**Instruções das tarefas:**
1: No texto sobre mães de crianças com autismo, o que a mãe levou na viagem para colocar entre ela e a cadeirinha da filha?
2: Prossiga o texto sobre mães de crianças com autismo a partir do ponto em que ele termina.

A aposta na conversação, de abrir um intervalo entre essa mãe-toda e a criança, faz vacilar o estado de exasperação frente à filha com diagnóstico de autismo severo como se a única saída possível fosse estar o tempo-todo em vigília. O que temos para sustentar no laboratório, como num “protocolo aberto”, é possibilitar a invenção de um saber a respeito do que acontece, e não apenas a contenção da crise através do SAMU/SAMÃE.
Outra mãe, que relata surpresa sobre não ter apanhado da filha, conta um final de semana raro de alívio. “(...) eu já tava toda preparada pra apanhar muito dentro do carro, porque iam ser dias sem a rotina dela, sem as terapias, uma viagem, imagina, cheia de mudanças, fora do que ela está acostumada, levei até um travesseiro pra por entre eu e a cadeirinha dela. E para a nossa surpresa a viagem foi incrível. A V. viajou calma, sorrindo, lá ela sentou na mesa pra comer, conseguiu se comunicar com a gente, aceitou todos os combinados, não teve nenhuma crise, foi uma maravilha”. Enquanto esta mãe ri gesticulando indagações e confusão aos outros pais, a intervenção se dá a partir da cessão dos excessos: “que interessante isso que acontece quando a V. fica livre de toda a agenda das terapias diárias, não é? O que será que aconteceu que sem essas demandas, sem essas horas de treinamento ela ficou mais organizada, mais regulada, como vocês chamam?!

**Listagem fornecida:**
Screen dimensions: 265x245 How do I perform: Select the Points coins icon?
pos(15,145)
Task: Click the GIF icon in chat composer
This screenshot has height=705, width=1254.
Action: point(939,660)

**Tarefas resolvidas:**
1: Um travesseiro.

2:
Neste momento essa mãe cai em uma gargalhada, e rindo, devolve a pergunta, pedindo um saber de especialista, “o que tu acha que aconteceu? Se tu sabe me diz que eu quero saber”. E apostando num “respiro” do que está entre o tempo-todo, a intervenção acontece: “parece que tem excessos aí, mas hoje nós precisamos encerrar a conversa, e podemos continuar no próximo encontro”.
A aposta da Conversação é uma aposta sobre o corte: uma vez instalada a conversação o dom da palavra, é preciso saber que o corte terá lugar. [...] Precisamente que o quê se põe em jogo, o gozo do blá-blá-blá, ficará suspenso.6
Dos significantes que circulam destaca-se o saber, e se pudermos falar sobre efeitos de conversação, mencionamos o não saber, agora sem hífen e não absoluto, menos colado no diagnóstico e mais errante, com pequenas fissuras por onde possa passar o ar que empurra as crianças para um lado e os pais para o outro.
Desta forma, qual a aposta do CIEN nesta experiência? O discurso analítico que não ensina, mas pode desarmar o que se apresenta como pronto.
1 Texto elaborado a partir das discussões da vinheta prática do Laboratório Protocolo Aberto apresentada na Conversação NRC-CIEN- A emergência da exasperação entre a criança e o adulto. Efeitos do encontro com o discurso analítico. Buenos Aires, 2023.
2 Fernanda Segatto - Psicanalista, responsável pelo Laboratório Protocolo Aberto.
3 Marcia Frassão - Psicanalista, Coordenadora do CIEN-SC, Coordenadora do Pandorga (Núcleo de Pesquisa e Investigação da Clínica de Psicanálise com Crianças). Participante do Laboratório Protocolo Aberto.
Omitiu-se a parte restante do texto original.